Lachney said senior corps officials have recommended that the property for construction of the dune and wetlands be bought, with mineral rights remaining with the original owner. But she said the corps’ New Orleans District officials are recommending instead that Wisner and the other owners grant easements that would assure the project would be protected.

Cathy Norman, executive director of the trust, said she also is in favor of an easement, rather than sale of the land.

The BP oil could be more of a problem, Lachney said.

“We cannot acquire any property if it is contaminated,” she said. “Any property, before we acquire it for a project, would have to be cleaned.”

Wisner officials have been trying to get BP to clean its property since the first oil washed ashore weeks after the April 20 accident, Norman said.

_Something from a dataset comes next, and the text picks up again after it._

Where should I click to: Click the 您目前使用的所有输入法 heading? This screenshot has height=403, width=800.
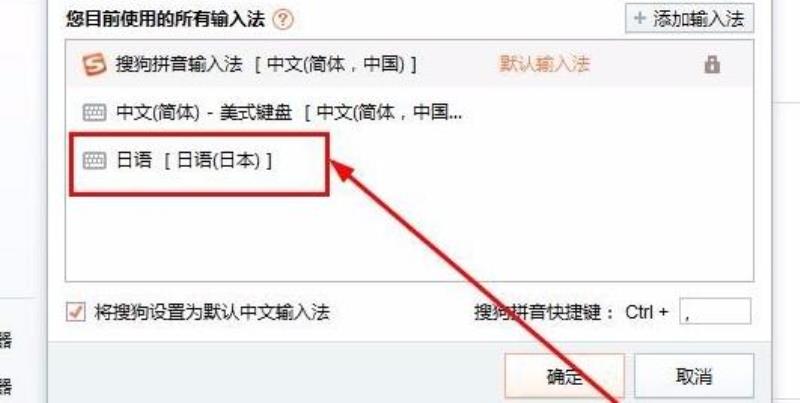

At the moment, cleanup operations by contractors working for the joint BP-Coast Guard oil spill cleanup program are on hold because of nesting birds, she said.

But Joel Waltzer, an attorney representing the trust, said BP officials seem to be waffling on how clean they plan to make the Wisner property.

“We’ve been told now that the removal is stagnant and that the Unified Command seems content to leave oil on the beach, against our will,” he said. “To the extent any of this jeopardizes critical restoration projects, that needs to be changed.

Graves agreed. Last week, he complained to a congressional committee about the slow pace of cleanup efforts and their potential to delay a raft of restoration projects.

“The reality is that there’s oil in the Gulf today, and we likely will see oil washing up from these submerged oil mats and other sources for several years,” he said. “To say we can’t do restoration anywhere where there’s oil would mean we wouldn’t build restoration projects for years in coastal Louisiana and that’s obviously not an option.”


In other words, a (mostly)funded and greenlighted project is on hold because BP won't get its oil off the beach reminding us once again that the "It's BP's oil, it's BP's land" principle is still very much in play.